Issue #39: Dog Days Are Over
Consolidation of ecosystem efforts for developing robust tools and maintaining healthy enterprise-backed competition (and thus balance) on the niche markets is a positive trend. Or not. You do you, everyone has opinions, hopes, and bets. But there’s definitely a positive side of large acquisitions and open-source product teams getting monetary support as a result. Today we celebrate recent news, contemplate dangerous trends, and get ready to fight for our freedom JavaScript.
The Good
Right after I had clicked the “Send” button for the latest issue of the Metaframework Records a couple of weeks ago, big news had hit the fan of metaframeworks community emotions: Astro, one of the most loved metaframeworks of modern times, got acquired by Cloudflare (one of the most inevitable cloud hosting platforms of modern times).
By working together, Cloudflare gives us the backing we need to keep innovating for our users. Now we can stop spending cycles worrying about building a business on top of Astro, and start focusing 100% on the code, with a shared vision to move the web forward.
Of course, there are different opinions on that, from
God damn, this is amazing.
(a random Reddit user)
through
thank god it wasn’t vercel lol
(another random Reddit user)
and up to
As someone who moved to Astro from Gatsby, this is PTSD triggering
(a third random Reddit user)
or
there is no incentives for cloudflare to make astro better, or even keep it around
(a random Hacker News user)
But in general, this is exciting news, as a cool startup team got their exit, a cool open-source project got massive and stable financial support, and the web in general got benefited (through the thoughtful Astro’s Web-APIs-first approach and first-class support and polyfills for new native platform features).
Astro is my go-to tool for building websites these days, and I hope for the best here and wish it will stay around forever, maintaining the crazy innovation pace and not letting me and others rest between new version updates.
But even if it bites the dust as them haters predict, we got the exciting news here: sometimes they come back! The beloved friend of my youth, jQuery, just resurrected from yore with its version 4.0.0, and that’s a breaking change, no less.
We’ve trimmed legacy code, removed some previously-deprecated APIs, removed some internal-only parameters to public functions that were never documented, and dropped support for some “magic” behaviors that were overly complicated.
So if your JavaScript metaframeworks fatigue hits hard, you know what to do — you’re just one script tag away from the good old golden hammer for your annoying web nails.
The Bad
And the fatigue can actually hit pretty hard, especially these dangerous days of never-stopping npm vulnerabilities and attacks on our favourite tools.
Svelte team has published the detailed announcement and advisories for the recent vulnerability disclosures made for the framework ecosystem tooling.
Over the last few weeks, we’ve seen a spate of high profile vulnerabilities affecting popular tools across the web development ecosystem.

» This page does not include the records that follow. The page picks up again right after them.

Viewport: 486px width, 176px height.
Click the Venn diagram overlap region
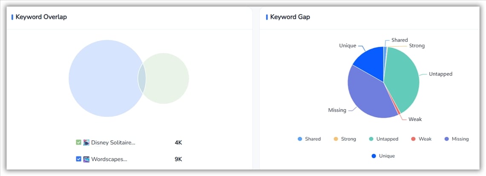pyautogui.click(x=142, y=78)

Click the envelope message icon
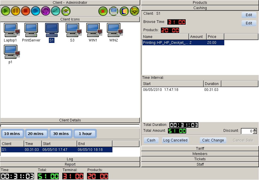click(66, 11)
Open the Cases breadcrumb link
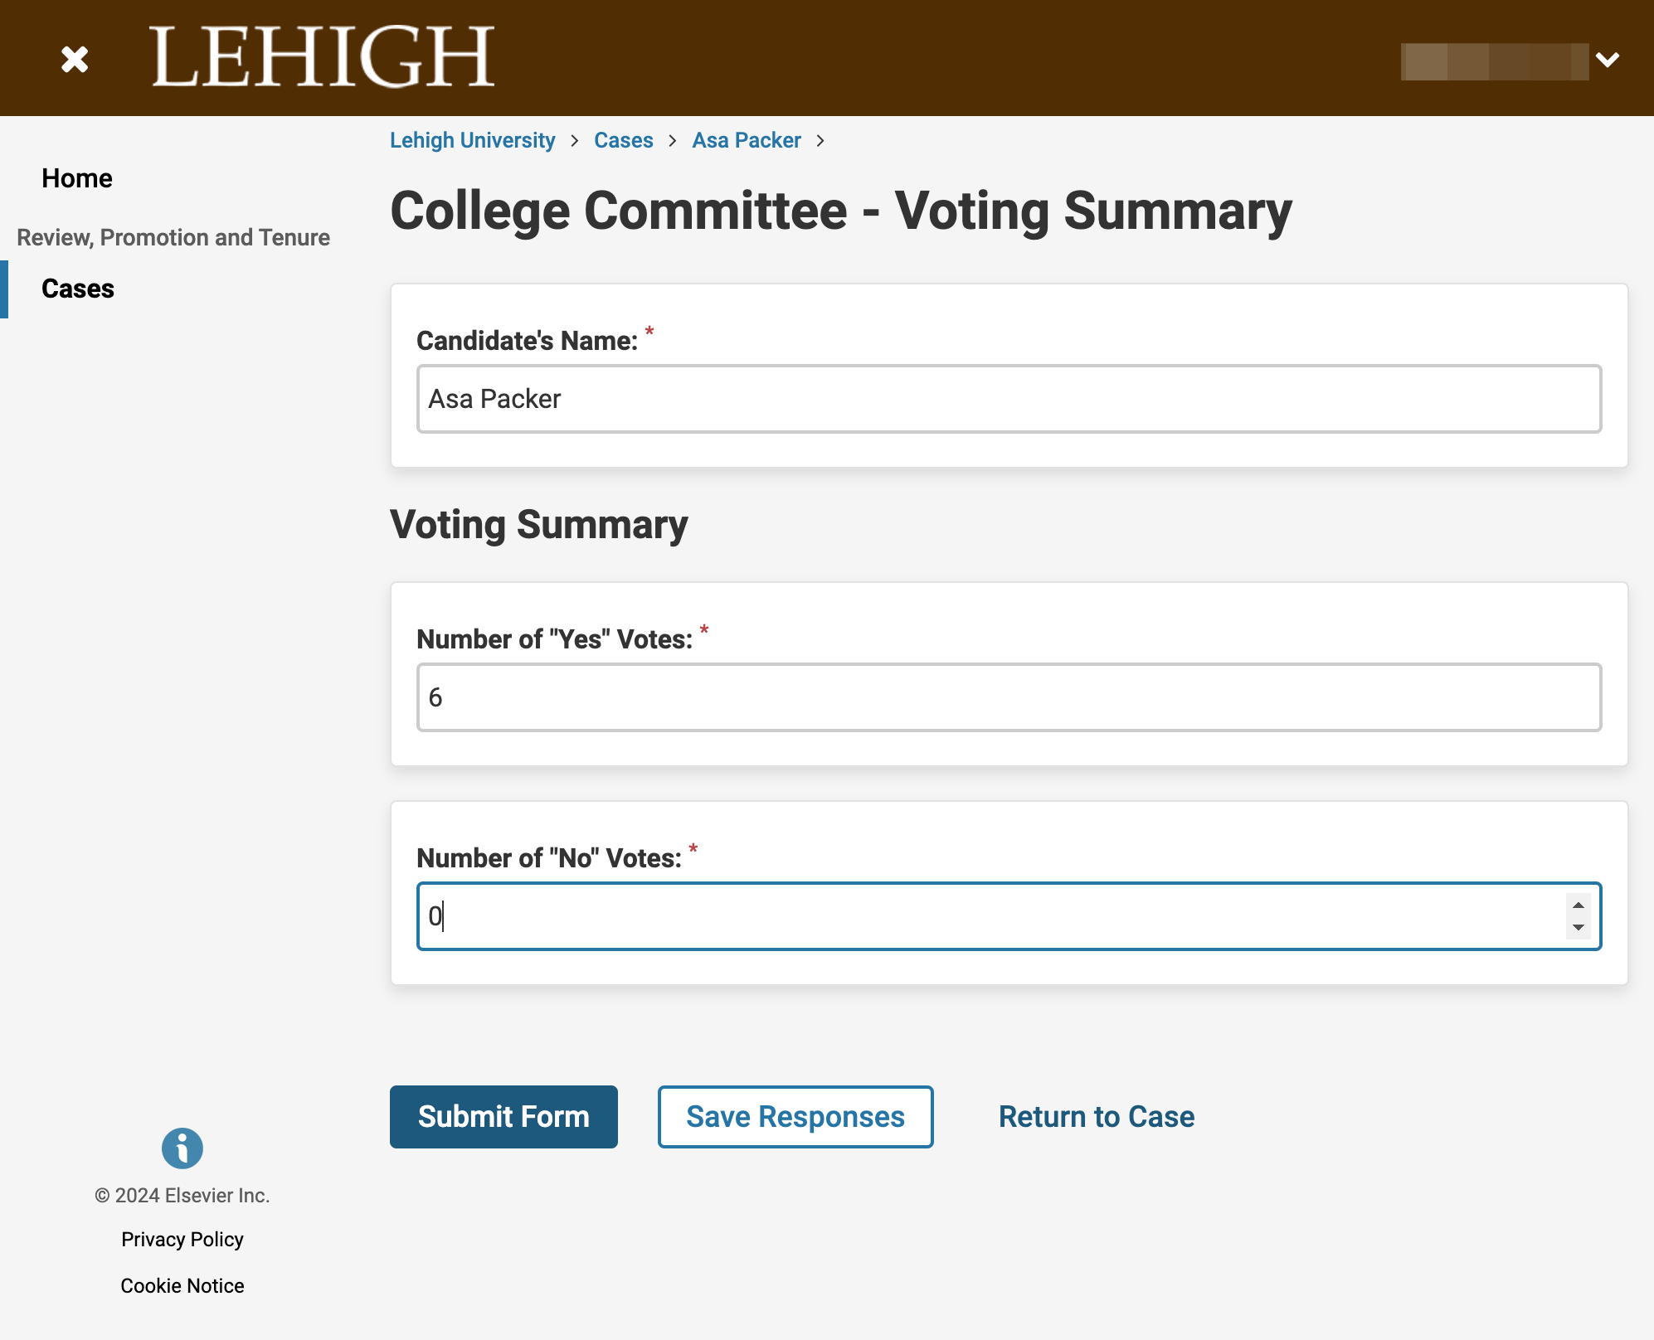The height and width of the screenshot is (1340, 1654). coord(624,140)
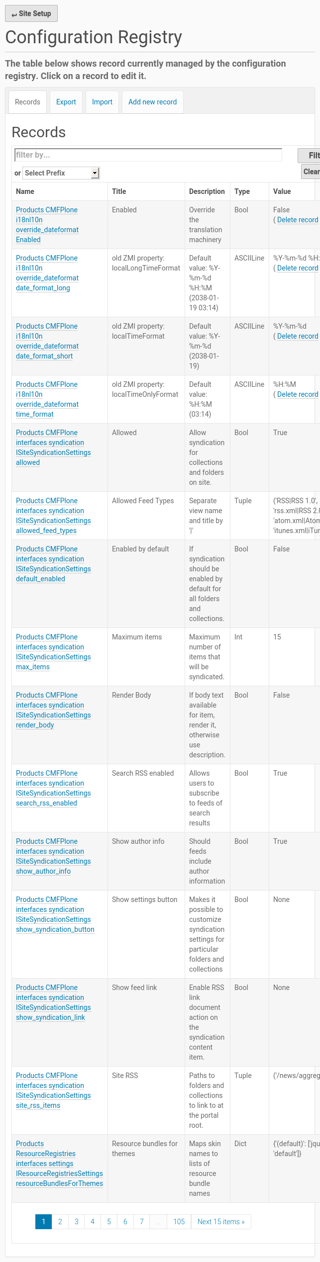320x1262 pixels.
Task: Open the allowed_feed_types record
Action: [x=53, y=516]
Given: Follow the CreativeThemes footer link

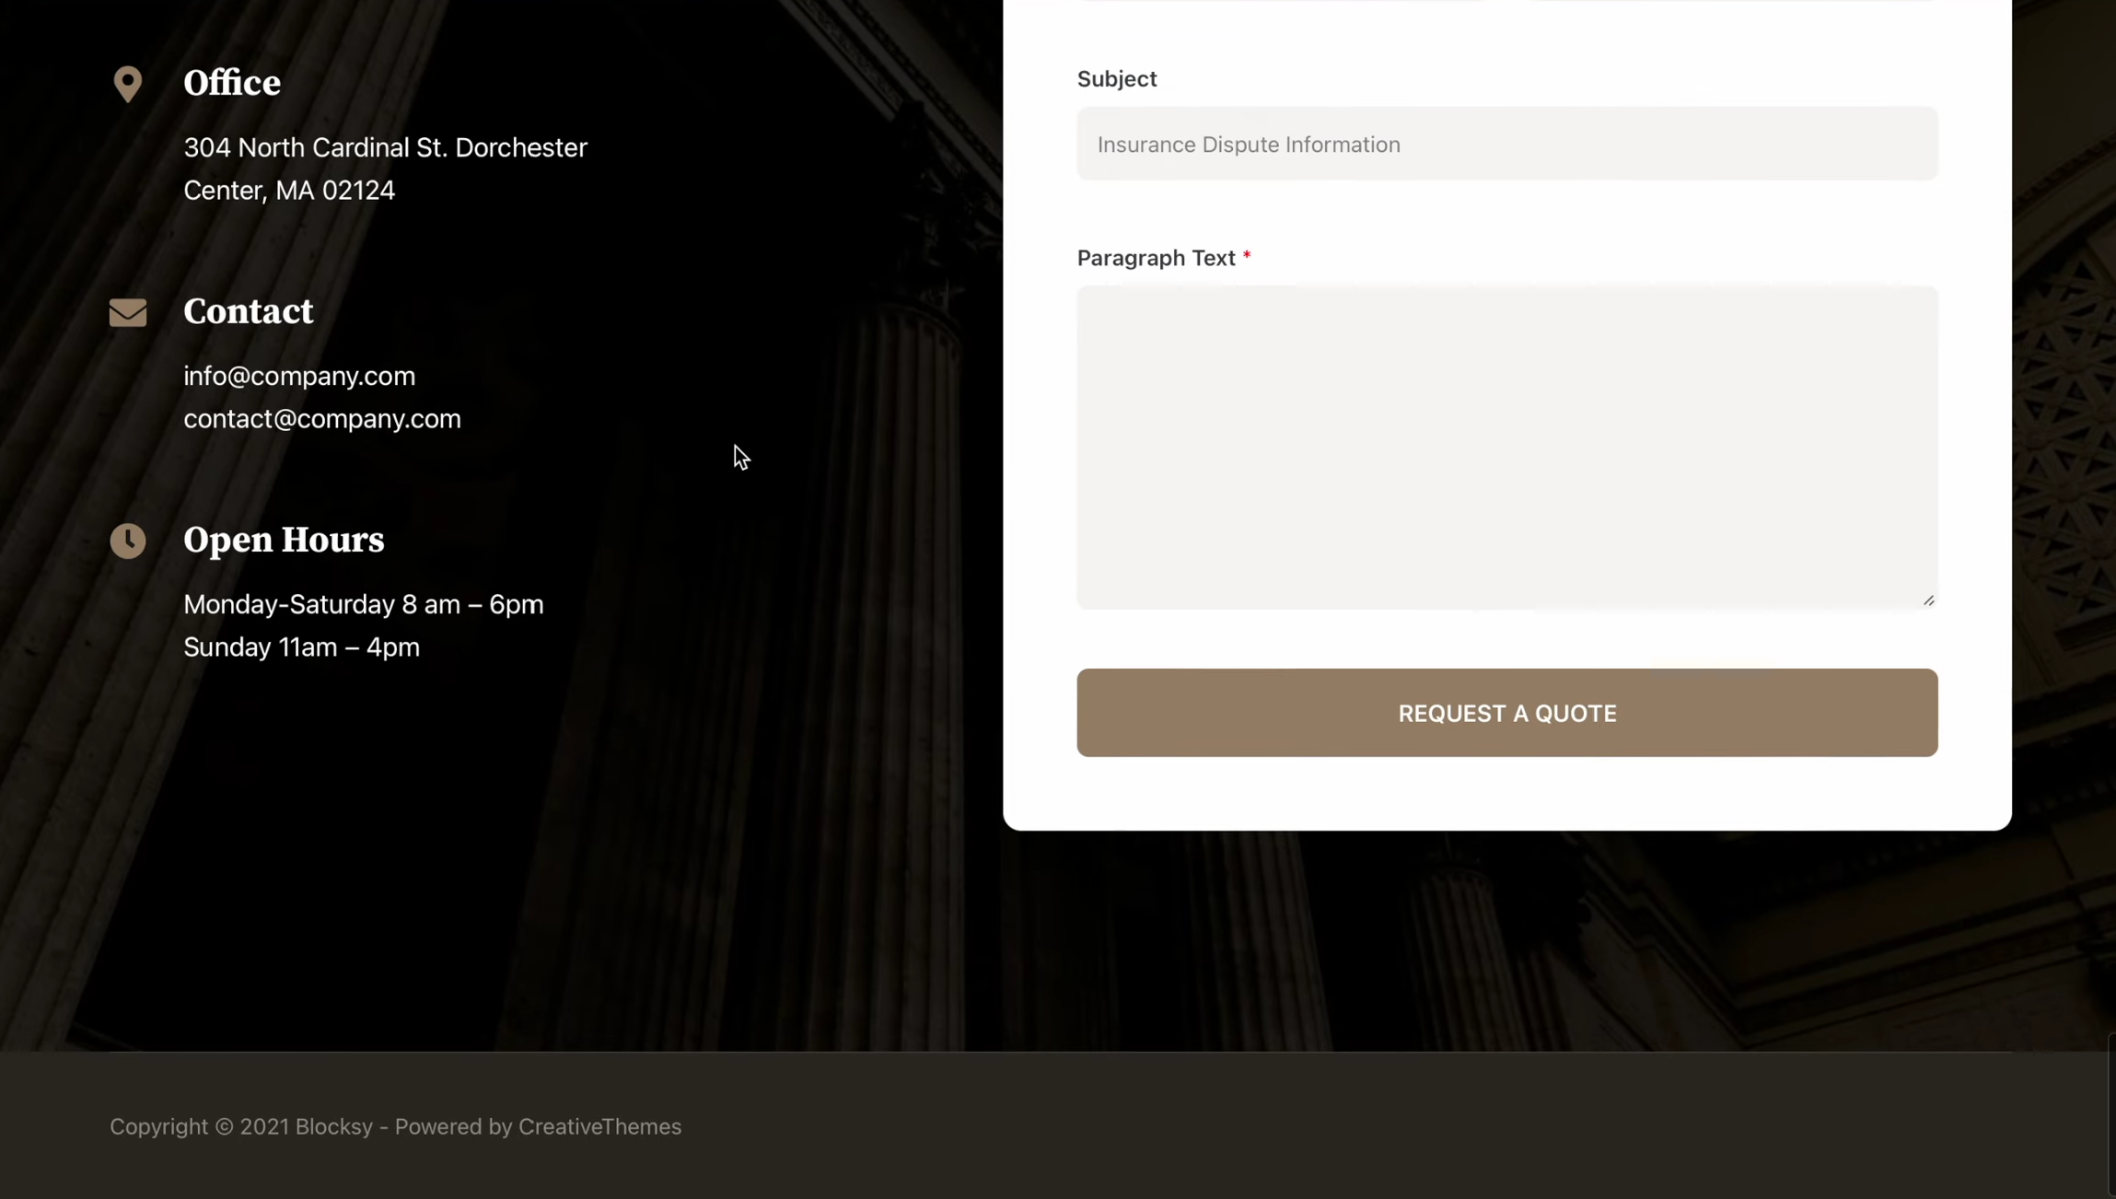Looking at the screenshot, I should [599, 1126].
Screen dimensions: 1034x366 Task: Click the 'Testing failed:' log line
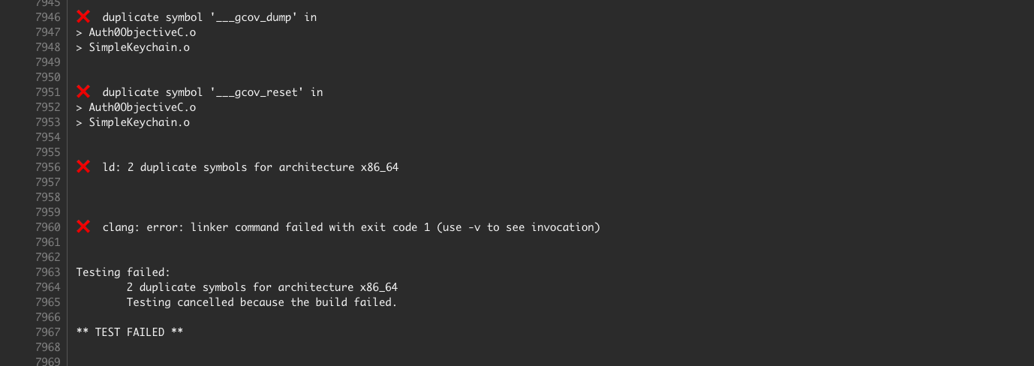(123, 272)
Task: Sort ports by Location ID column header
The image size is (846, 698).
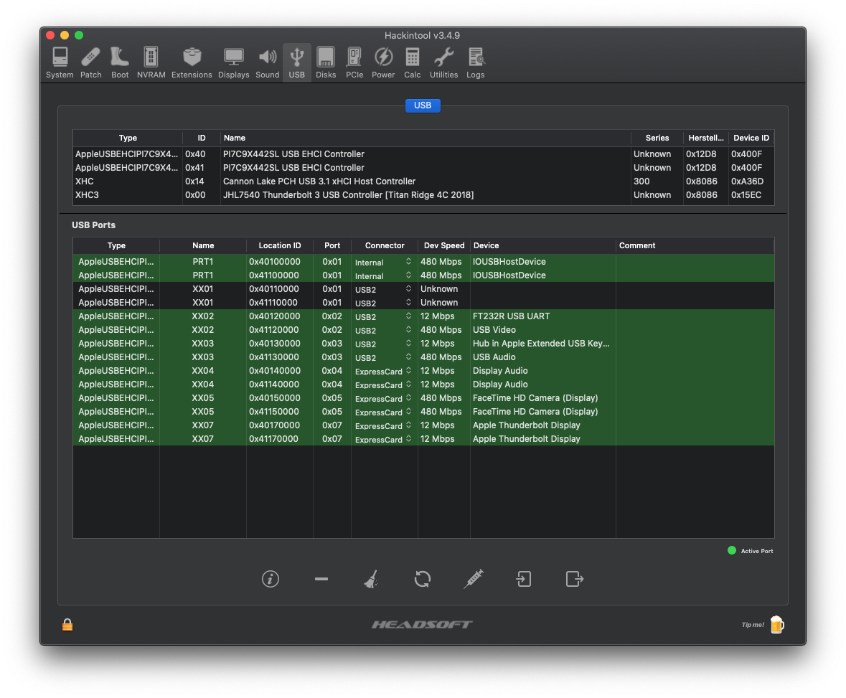Action: [279, 245]
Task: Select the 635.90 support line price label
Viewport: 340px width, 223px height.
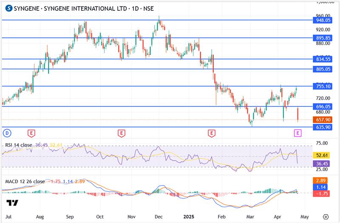Action: (x=321, y=127)
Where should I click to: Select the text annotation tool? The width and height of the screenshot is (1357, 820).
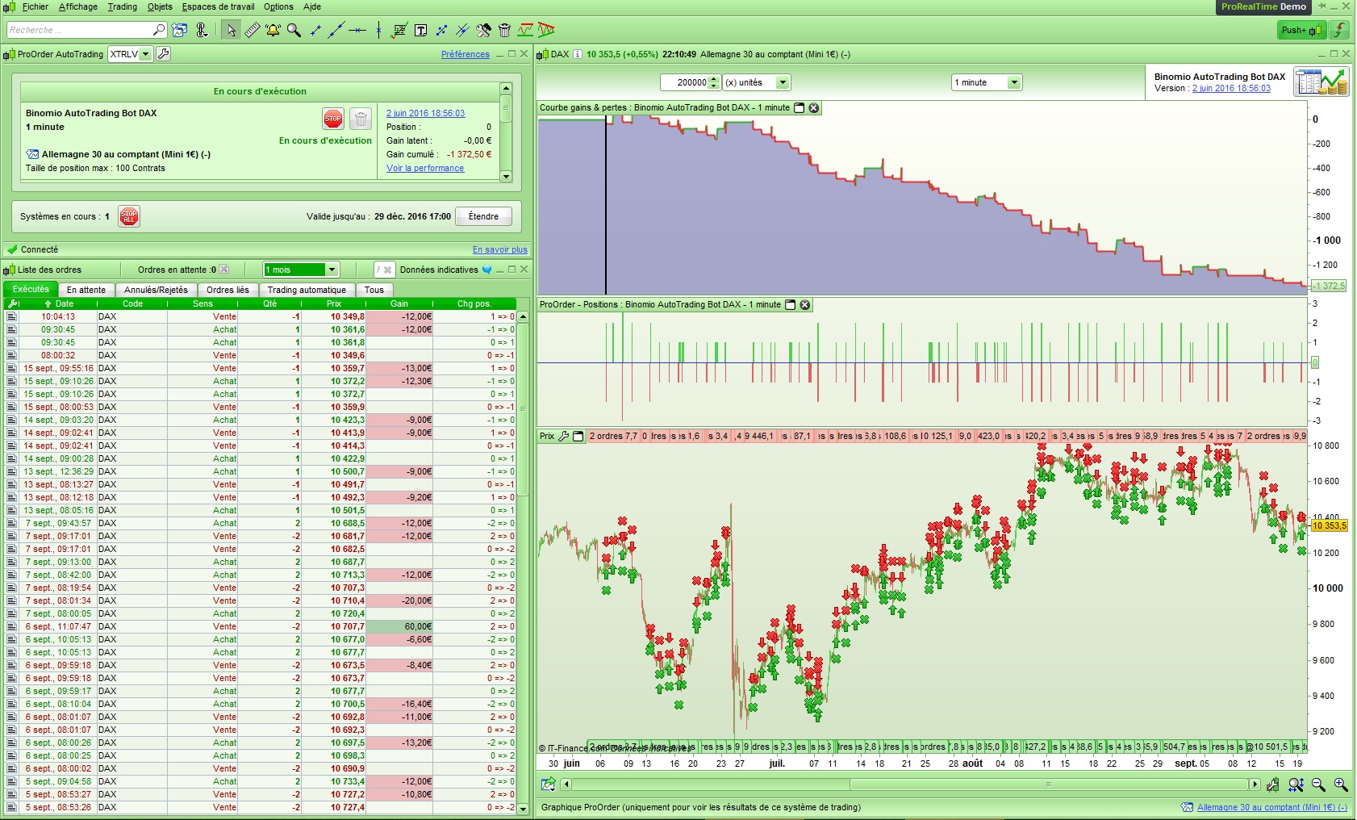[420, 31]
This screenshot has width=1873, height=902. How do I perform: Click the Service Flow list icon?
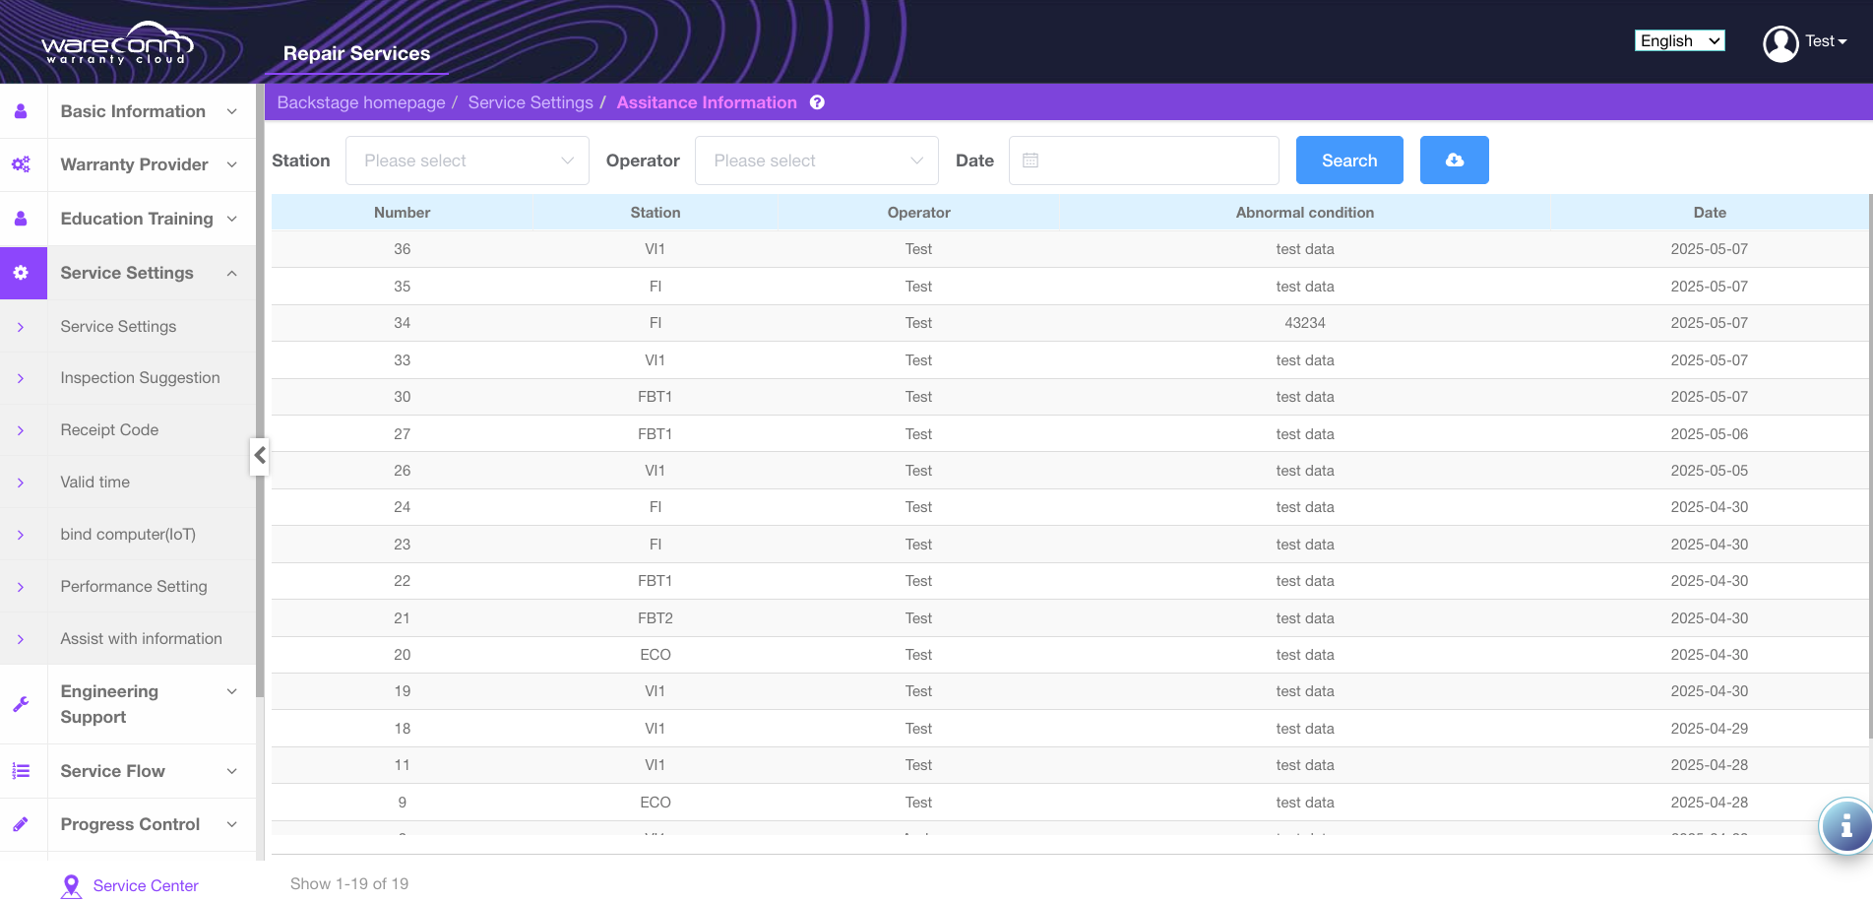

While they are unfortunate, it has been encouraging to see the community pulling together to keep end users safe. Using the lessons learned from these vulnerabilities, we will invest in processes that will help catch future bugs during the writing and review phases, before they go live.
For us, metaframework fiends, the most notable one is the high-severity SSRF vulnerability found by notorious Rachid Alam in the SvelteKit code, with the detailed accompanying research piece.
This issue stems from insufficient validation during origin construction, combined with subtle interactions between internal routing logic and request headers. Beyond SSRF, the same underlying behavior enables additional impact scenarios […]
But unfortunately, this vulnerability storm wasn’t the only thing that kept the Vercel’s security team busy (again!).
Multiple high-severity vulnerabilities in React Server Components were responsibly disclosed. Importantly, these vulnerabilities do not allow for Remote Code Execution.
Fortunately, these disclosures were not caused by something like the recent adversary Shai-Hulud attacks, which (not surprisingly) still echo around with new dangerous explorations.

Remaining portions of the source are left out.